Judith Kirwan Kelley provides a unique “lived” perspective on growing up in Dorchester, Massachusetts, during tumultuous socio-political times. Deeply impacted by the assassination of President John Fitzgerald Kennedy, the decade of the 1960s dramatically shaped the contexts of living in America. The changing family as well as the social movements for Civil Rights, Women’s Rights, Gay Rights, Rights of the Disabled, the sexual revolution, among other forms of cultural upheaval, all played their part in the life of one Originally from Dorchester (OFD).
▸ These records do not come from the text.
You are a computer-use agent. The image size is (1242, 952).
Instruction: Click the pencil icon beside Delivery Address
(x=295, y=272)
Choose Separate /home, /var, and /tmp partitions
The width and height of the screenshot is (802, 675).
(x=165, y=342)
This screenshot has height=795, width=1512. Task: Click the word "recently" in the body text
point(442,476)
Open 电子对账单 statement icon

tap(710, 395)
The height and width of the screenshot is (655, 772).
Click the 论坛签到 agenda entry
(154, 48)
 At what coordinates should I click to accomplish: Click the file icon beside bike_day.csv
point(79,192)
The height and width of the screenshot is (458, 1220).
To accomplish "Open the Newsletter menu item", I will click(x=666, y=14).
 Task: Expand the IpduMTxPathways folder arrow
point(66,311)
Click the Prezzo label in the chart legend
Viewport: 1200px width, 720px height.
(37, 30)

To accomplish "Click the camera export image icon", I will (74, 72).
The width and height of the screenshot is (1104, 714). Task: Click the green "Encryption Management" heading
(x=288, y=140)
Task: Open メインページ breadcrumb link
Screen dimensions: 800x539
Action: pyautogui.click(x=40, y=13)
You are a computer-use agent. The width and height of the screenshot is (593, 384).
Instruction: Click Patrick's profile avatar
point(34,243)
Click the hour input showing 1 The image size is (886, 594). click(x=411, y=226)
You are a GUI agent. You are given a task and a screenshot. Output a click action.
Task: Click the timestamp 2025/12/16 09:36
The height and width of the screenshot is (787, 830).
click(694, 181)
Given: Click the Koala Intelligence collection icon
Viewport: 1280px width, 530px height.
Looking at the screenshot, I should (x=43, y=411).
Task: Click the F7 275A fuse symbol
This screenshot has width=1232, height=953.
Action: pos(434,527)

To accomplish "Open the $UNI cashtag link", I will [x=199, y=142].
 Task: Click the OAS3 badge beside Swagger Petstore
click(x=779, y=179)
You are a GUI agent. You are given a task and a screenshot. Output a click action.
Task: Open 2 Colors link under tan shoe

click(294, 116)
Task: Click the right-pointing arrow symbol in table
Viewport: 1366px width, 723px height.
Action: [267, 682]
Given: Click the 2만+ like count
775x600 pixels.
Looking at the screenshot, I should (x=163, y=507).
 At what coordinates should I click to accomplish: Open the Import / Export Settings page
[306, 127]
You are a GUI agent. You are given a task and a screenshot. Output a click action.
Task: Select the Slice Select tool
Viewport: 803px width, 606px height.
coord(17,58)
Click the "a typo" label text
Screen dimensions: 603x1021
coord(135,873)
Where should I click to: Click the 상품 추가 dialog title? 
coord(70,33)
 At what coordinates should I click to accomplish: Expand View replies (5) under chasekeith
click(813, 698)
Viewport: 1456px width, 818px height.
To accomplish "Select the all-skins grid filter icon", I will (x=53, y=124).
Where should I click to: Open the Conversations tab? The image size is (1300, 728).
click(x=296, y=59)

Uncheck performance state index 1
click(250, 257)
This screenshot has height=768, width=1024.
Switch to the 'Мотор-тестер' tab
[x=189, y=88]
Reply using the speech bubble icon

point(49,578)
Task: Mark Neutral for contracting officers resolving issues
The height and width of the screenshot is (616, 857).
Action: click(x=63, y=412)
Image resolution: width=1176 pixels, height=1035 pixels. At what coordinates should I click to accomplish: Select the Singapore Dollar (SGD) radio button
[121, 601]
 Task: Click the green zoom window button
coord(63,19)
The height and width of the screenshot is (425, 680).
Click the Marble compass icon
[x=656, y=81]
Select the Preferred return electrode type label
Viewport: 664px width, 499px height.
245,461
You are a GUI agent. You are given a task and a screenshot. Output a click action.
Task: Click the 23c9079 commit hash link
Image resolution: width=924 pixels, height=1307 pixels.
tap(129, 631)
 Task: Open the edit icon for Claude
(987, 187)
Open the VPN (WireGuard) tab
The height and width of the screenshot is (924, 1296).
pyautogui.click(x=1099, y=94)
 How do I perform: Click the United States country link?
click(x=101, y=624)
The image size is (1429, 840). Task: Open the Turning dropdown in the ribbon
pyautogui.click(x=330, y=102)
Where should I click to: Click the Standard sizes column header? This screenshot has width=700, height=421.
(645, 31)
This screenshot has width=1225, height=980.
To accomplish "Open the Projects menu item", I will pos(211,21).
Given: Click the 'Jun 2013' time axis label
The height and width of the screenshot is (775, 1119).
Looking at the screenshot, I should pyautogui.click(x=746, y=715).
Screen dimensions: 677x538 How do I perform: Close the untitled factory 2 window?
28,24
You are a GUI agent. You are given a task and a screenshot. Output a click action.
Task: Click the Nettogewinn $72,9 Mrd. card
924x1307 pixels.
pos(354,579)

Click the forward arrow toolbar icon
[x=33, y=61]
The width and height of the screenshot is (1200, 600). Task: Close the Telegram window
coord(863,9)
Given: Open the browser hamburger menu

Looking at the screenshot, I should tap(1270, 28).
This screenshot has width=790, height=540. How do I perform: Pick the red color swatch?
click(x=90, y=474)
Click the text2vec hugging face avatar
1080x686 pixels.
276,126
Written with humor and pathos, the stories are based on the author’s experiences, backed up by a comprehensive investigation of written sources which explore the complex history of mandatory school desegregation in Boston, and other cultural phenomena occurring at the time. Kirwan Kelley’s detailed elaborations of family, neighborhood, and complex cultural dynamics are reflective of both the consistency and unpredictability of life. Intended to inform as well as to entertain, Kirwan Kelley clearly demonstrates appreciation of having come of age in Dorchester. She is, and always will be, a Dorchester Girl at heart.
About the Author
Judith Kirwan Kelley was born in Dorchester, Massachusetts in 1954, and lived there until the family joined in suburban migration, otherwise known as “white flight,” in 1969. One of seven children in a typical Irish Catholic family, her relatives included, among others, Boston police officers, laborers, and housewives. Kirwan Kelley, a scholar with a Brown University PhD in Sociology, considers herself a lifetime creative writer. However, Kirwan Kelley’s most valuable roles are as a socially conscious, married mother of three adult daughters, and Mimi to her six grandchildren. Storytelling has always been part of her life.